Total time until I had a replacement under warranty was nearly *two months*
on a failed *enterprise* drive.  I know I am not a high-volume customer like
Netflix or Amazon, but really(!) that seems unreasonable.
     So that is the story in a nutshell of how my ever-changing configuration
has evolved and why some of the unallocated space on the drives appears where
it does.
     As the 1.8 TB drives give up, I intend to replace them with larger-
capacity drives and expand the single top-level vdev in that pool, such
that each component will have a 2 TB capacity, rather than its current
1.7 TB capacity.  If disk capacities continue to increase with prices
decreasing fast enough compared to the remaining lifetimes of the 1.8
TB drives, I may expand the components still further.  The two enterprise
drives already have the spare space to expand their components quite
substantially more than the present 2 TB each.

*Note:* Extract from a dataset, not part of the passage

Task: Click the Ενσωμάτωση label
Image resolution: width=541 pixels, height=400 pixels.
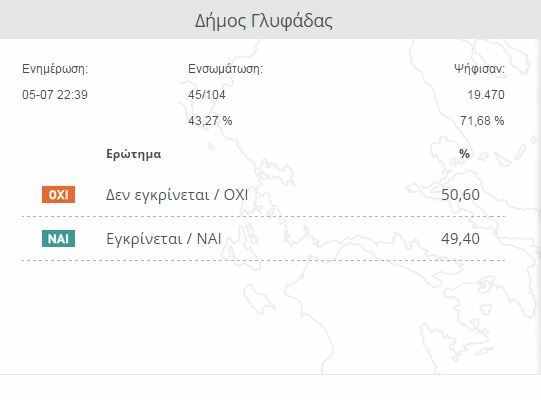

>the bw?-? slices for, and why are they different sizes?  Why are the 
>zmisc slices different sizes?  What about ada0 and ada1?  And, do you 

      Name    Status  Components
mirror/bw0  COMPLETE  da3p5 (ACTIVE)
                      da2p5 (ACTIVE)
mirror/bw1  COMPLETE  da0p5 (ACTIVE)
                      da1p5 (ACTIVE)
mirror/bw2  COMPLETE  ada2p15 (ACTIVE)
                      ada3p5 (ACTIVE)
            Name  Status  Components
concat/buildwork      UP  mirror/bw1
                          mirror/bw0
                          mirror/bw2

(N.B. the components of buildwork are listed out of sequence here.  They
are configured as bw0, bw1, bw2.)

>have spaces in your GPT labels?
>
     The motherboard in the tower has six SATA ports.  Two are for optical
drives, and four are for HDDs/SSDs.  There is also an eSATA controller that
I used for one of the external drives for a while, but something failed,
and now I can't use the drive that way, so it is on a USB 3.0 port.  The
machine is very old and has no native USB 3.0 support, but I added two PCIe
cards for USB 3.0, one with four ports and one with two ports.  The external
drives are currently connected with two per controller, and the four-port
card also has a seven-port USB 3.0 external hub plugged into it that rarely
sees any use (mostly just flash drives).
     ada0 and ada1 are the much smaller boot drives and are not involved in
what happened.
    ada2 and ada3 are the two drives internal to my ancient tower that have
components of the large raidz2, and da0 through da3 contain rest of the
six components.
     The GPT label fields in the "gpart show -l" output in my earlier
message have no unprintable characters in them, so they are exactly as
shown.
     Now, on to my confession.  The problem was that I had reinserted the
wrong partition into bw0 due to a typo; i.e., I had typed da2p8 instead of
da2p5, so da2p8 was not available. :-( (It would be nice if GEOM and ZFS
error messages were more intelligibly worded, but if wishes were horses ...)
Once I saw what the problem was, it was trivially easy and quick to fix.
     Again, thank you much for your reply.  I wish I had gotten the trouble
shot sooner (sleep can only be postponed for so long) and posted a followup
sooner (ditto) in order to have saved you the bother, but it's nice to know
that someone usually does try to help when someone asks for help on these
lists.

                                  Scott Bennett, Comm. ASMELG, CFIAG
**********************************************************************
* Internet:   bennett at sdf.org   *xor*   bennett at freeshell.org  *
*--------------------------------------------------------------------*
* "A well regulated and disciplined militia, is at all times a good  *
* objection to the introduction of that bane of all free governments *
* -- a standing army."                                               *
*    -- Gov. John Hancock, New York Journal, 28 January 1790         *
**********************************************************************